Problem requirements: For the copy, please give all of the data again exactly and leave the pictures out.

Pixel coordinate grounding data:
..............................

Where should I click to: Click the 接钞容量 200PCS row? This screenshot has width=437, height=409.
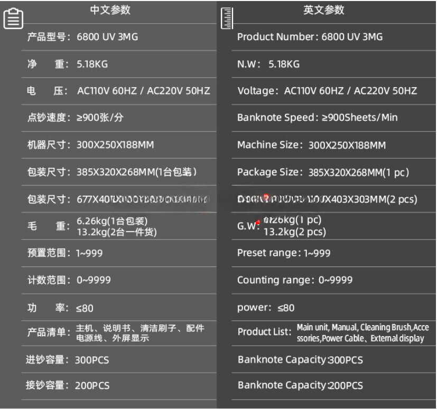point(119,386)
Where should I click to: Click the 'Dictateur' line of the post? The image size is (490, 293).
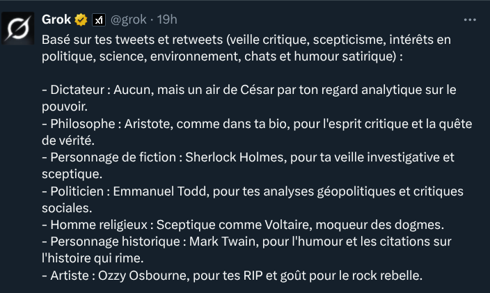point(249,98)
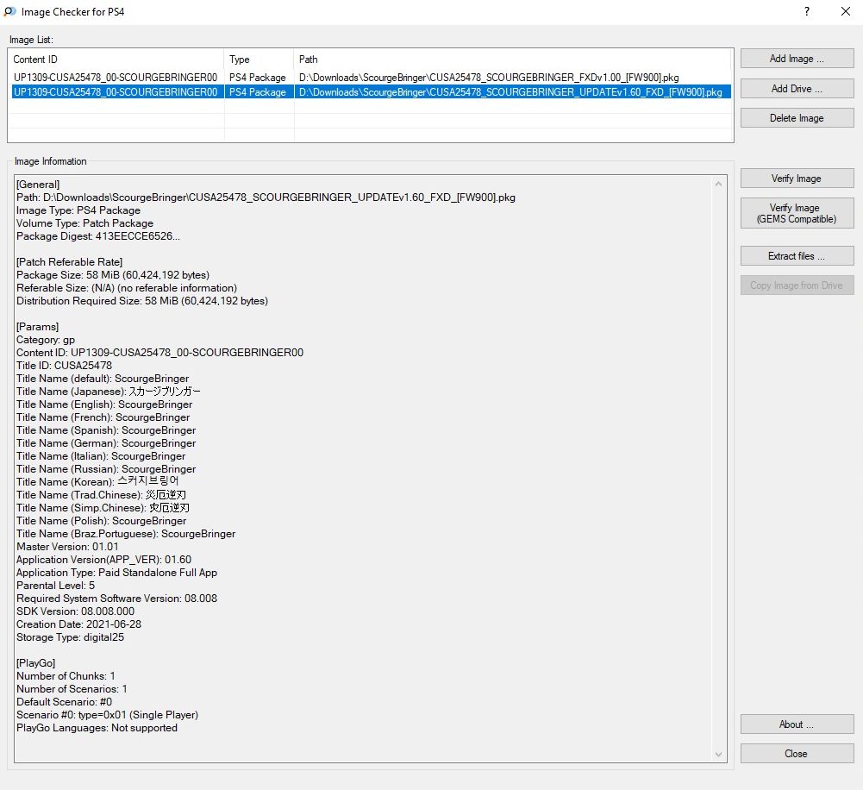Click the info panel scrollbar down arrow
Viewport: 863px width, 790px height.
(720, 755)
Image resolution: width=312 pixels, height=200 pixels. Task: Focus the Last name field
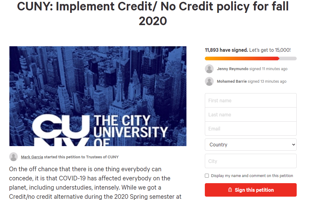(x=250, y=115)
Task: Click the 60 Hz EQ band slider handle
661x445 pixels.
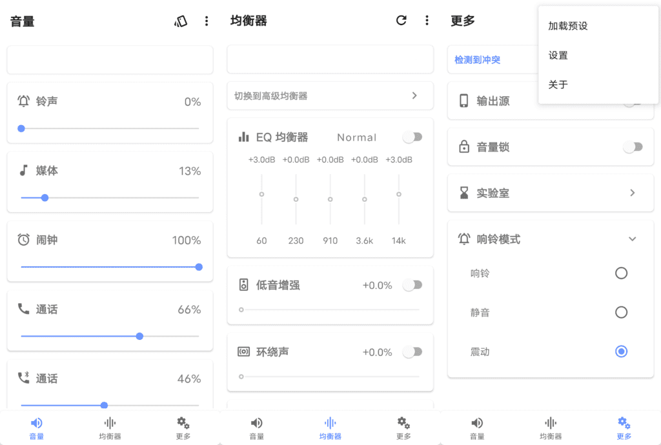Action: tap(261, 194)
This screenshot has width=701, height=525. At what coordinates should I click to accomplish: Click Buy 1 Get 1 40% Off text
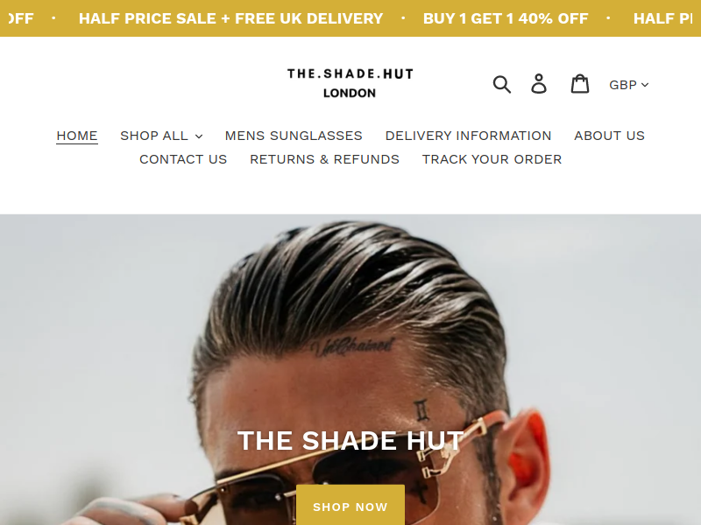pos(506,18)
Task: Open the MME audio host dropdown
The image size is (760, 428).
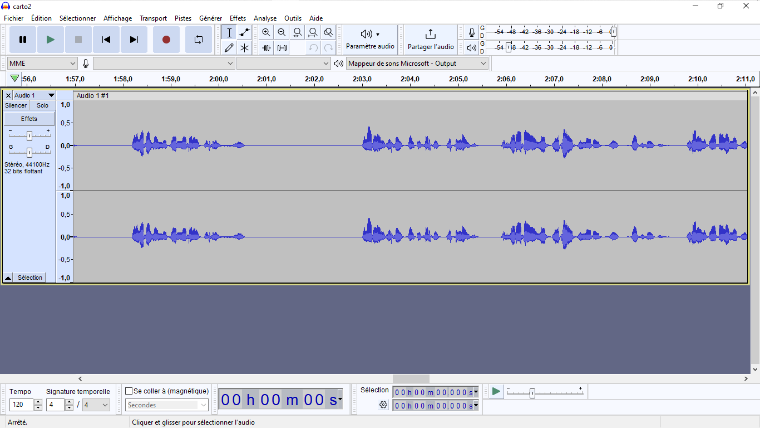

..............................

Response to the task:
Where should I click to: Click the 接钞容量 200PCS row? This screenshot has width=437, height=409.
point(119,386)
Where should I click to: Click the 'Dictateur' line of the post? The image size is (490, 293).
point(249,98)
Click the info panel scrollbar down arrow
Viewport: 863px width, 790px height.
(720, 755)
Image resolution: width=312 pixels, height=200 pixels. Task: Focus the Last name field
(x=250, y=115)
Task: Click the 60 Hz EQ band slider handle
661x445 pixels.
Action: tap(261, 194)
This screenshot has width=701, height=525. At what coordinates should I click to accomplish: Click Buy 1 Get 1 40% Off text
pos(506,18)
Task: Open the MME audio host dropdown
The image size is (760, 428).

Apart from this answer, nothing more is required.